Task »
One range is to be output from the listing below, exactly as written: the line with "The width and height of the screenshot is (2561, 1356)." to the line with "2464x1489 pixels.", both kept.

☆ ☆ ☆ ☆

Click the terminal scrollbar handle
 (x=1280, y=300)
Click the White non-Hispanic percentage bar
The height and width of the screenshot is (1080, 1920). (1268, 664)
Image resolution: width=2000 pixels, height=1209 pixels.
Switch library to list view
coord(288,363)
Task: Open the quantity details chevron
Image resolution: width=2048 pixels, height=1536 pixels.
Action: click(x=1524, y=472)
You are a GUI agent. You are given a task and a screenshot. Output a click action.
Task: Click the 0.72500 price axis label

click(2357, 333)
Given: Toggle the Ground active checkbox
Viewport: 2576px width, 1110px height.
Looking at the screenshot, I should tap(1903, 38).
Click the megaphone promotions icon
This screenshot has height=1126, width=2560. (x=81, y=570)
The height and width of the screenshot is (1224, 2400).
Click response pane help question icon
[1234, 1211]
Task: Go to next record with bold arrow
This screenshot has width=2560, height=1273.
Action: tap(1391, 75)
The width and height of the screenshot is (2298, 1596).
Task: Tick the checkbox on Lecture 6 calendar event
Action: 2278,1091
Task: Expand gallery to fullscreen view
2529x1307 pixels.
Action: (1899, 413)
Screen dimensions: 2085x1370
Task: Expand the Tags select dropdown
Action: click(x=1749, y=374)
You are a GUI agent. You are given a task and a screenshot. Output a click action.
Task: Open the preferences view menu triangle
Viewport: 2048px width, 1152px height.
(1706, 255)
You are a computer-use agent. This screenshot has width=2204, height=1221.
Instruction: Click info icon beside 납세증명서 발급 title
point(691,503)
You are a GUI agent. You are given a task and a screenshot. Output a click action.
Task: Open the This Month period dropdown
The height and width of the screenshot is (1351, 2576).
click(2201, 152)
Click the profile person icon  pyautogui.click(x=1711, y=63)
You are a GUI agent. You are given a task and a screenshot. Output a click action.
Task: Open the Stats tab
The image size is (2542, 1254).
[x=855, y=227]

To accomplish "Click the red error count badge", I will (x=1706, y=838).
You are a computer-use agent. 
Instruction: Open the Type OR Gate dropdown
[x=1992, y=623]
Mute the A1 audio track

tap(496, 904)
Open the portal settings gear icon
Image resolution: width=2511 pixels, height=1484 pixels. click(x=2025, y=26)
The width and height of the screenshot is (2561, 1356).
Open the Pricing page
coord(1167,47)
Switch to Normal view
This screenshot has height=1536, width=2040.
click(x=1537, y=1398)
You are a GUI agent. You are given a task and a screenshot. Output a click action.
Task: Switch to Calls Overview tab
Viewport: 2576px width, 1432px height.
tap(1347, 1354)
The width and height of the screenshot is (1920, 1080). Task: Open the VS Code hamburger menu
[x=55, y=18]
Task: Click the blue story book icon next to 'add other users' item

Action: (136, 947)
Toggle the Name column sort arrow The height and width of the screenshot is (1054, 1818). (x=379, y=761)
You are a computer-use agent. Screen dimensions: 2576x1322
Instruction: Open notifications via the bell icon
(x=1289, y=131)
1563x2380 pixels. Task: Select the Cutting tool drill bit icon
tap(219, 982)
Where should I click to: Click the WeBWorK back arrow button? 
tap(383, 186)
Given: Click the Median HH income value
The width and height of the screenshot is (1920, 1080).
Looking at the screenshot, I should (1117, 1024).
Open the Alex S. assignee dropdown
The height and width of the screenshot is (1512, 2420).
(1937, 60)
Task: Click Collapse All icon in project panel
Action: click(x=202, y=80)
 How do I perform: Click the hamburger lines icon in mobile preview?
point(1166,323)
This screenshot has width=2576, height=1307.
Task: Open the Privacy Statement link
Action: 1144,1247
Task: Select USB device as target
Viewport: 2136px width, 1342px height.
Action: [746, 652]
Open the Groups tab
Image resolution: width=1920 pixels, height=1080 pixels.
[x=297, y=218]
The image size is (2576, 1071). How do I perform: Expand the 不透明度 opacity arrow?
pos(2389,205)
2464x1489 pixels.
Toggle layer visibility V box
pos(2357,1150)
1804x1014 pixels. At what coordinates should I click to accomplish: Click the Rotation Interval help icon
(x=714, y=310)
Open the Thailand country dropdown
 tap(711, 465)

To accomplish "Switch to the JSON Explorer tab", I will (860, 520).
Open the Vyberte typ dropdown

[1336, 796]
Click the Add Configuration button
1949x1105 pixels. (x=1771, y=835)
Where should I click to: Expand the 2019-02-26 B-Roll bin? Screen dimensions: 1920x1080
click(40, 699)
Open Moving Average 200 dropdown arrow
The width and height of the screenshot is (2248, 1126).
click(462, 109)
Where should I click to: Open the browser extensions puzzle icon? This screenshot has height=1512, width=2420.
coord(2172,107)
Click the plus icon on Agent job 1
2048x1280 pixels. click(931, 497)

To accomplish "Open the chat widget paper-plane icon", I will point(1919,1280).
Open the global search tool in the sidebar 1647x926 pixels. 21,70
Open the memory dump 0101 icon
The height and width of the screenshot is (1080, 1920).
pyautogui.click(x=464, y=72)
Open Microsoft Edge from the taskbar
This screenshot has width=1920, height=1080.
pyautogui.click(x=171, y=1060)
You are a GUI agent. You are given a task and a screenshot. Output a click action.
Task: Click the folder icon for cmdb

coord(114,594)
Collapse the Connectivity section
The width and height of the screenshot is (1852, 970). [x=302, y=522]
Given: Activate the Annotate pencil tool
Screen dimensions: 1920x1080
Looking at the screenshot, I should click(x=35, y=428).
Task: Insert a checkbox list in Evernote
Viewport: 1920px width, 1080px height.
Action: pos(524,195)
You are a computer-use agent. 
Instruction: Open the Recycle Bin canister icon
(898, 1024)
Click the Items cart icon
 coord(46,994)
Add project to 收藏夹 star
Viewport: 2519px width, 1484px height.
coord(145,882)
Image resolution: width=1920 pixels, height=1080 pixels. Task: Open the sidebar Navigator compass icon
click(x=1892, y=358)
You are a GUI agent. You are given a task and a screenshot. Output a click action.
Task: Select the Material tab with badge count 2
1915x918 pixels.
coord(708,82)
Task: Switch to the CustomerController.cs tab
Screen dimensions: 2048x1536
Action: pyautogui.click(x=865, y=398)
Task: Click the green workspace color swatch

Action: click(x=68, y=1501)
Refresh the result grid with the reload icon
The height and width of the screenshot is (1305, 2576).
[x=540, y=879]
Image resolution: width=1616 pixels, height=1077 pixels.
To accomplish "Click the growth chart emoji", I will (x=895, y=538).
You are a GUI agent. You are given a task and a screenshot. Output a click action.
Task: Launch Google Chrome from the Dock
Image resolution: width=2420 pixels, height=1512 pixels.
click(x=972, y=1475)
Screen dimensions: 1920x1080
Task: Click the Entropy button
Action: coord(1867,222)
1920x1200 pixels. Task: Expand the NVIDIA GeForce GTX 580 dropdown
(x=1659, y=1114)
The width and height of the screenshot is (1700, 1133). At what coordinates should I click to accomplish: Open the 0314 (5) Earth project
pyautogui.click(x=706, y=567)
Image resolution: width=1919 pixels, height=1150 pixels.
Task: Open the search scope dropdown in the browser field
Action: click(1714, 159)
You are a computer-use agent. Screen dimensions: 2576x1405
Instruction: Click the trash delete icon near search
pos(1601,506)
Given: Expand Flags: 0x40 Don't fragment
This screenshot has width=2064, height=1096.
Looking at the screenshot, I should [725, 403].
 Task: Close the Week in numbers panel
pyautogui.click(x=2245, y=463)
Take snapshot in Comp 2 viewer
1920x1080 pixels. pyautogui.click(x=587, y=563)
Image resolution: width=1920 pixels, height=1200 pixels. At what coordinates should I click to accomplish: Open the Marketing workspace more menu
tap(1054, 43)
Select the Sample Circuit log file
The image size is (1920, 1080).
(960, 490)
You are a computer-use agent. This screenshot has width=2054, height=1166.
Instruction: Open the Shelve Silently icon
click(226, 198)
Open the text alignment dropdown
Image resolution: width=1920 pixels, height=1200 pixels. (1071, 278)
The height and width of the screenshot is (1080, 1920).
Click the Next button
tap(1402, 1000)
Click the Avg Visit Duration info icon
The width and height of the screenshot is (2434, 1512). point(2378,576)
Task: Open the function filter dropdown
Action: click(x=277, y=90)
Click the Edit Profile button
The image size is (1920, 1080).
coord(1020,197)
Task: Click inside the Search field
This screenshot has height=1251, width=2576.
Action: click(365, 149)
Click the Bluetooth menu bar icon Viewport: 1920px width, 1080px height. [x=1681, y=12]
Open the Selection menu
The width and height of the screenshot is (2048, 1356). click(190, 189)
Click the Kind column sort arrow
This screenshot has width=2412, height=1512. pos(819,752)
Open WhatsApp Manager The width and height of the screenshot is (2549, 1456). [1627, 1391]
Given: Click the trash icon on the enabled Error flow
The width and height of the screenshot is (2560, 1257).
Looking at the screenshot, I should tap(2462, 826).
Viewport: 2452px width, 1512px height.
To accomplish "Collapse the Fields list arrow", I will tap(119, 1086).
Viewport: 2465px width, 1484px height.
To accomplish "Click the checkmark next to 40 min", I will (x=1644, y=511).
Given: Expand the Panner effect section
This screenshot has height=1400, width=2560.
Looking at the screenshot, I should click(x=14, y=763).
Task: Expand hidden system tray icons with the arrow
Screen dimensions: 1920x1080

☆ ☆ ☆ ☆

Solution to the exercise »
The width and height of the screenshot is (2561, 1356).
Open the Pricing page
coord(1167,47)
Switch to Normal view
This screenshot has height=1536, width=2040.
click(x=1537, y=1398)
You are a GUI agent. You are given a task and a screenshot. Output a click action.
Task: Switch to Calls Overview tab
Viewport: 2576px width, 1432px height.
tap(1347, 1354)
The width and height of the screenshot is (1920, 1080). Task: Open the VS Code hamburger menu
[x=55, y=18]
Task: Click the blue story book icon next to 'add other users' item

Action: (136, 947)
Toggle the Name column sort arrow The height and width of the screenshot is (1054, 1818). (x=379, y=761)
You are a computer-use agent. Screen dimensions: 2576x1322
Instruction: Open notifications via the bell icon
(x=1289, y=131)
1563x2380 pixels. Task: Select the Cutting tool drill bit icon
tap(219, 982)
Where should I click to: Click the WeBWorK back arrow button? 
tap(383, 186)
Given: Click the Median HH income value
The width and height of the screenshot is (1920, 1080).
Looking at the screenshot, I should (1117, 1024).
Open the Alex S. assignee dropdown
The height and width of the screenshot is (1512, 2420).
(1937, 60)
Task: Click Collapse All icon in project panel
Action: click(x=202, y=80)
 How do I perform: Click the hamburger lines icon in mobile preview?
point(1166,323)
This screenshot has width=2576, height=1307.
Task: Open the Privacy Statement link
Action: 1144,1247
Task: Select USB device as target
Viewport: 2136px width, 1342px height.
Action: [746, 652]
Open the Groups tab
Image resolution: width=1920 pixels, height=1080 pixels.
[x=297, y=218]
The image size is (2576, 1071). How do I perform: Expand the 不透明度 opacity arrow?
pos(2389,205)
2464x1489 pixels.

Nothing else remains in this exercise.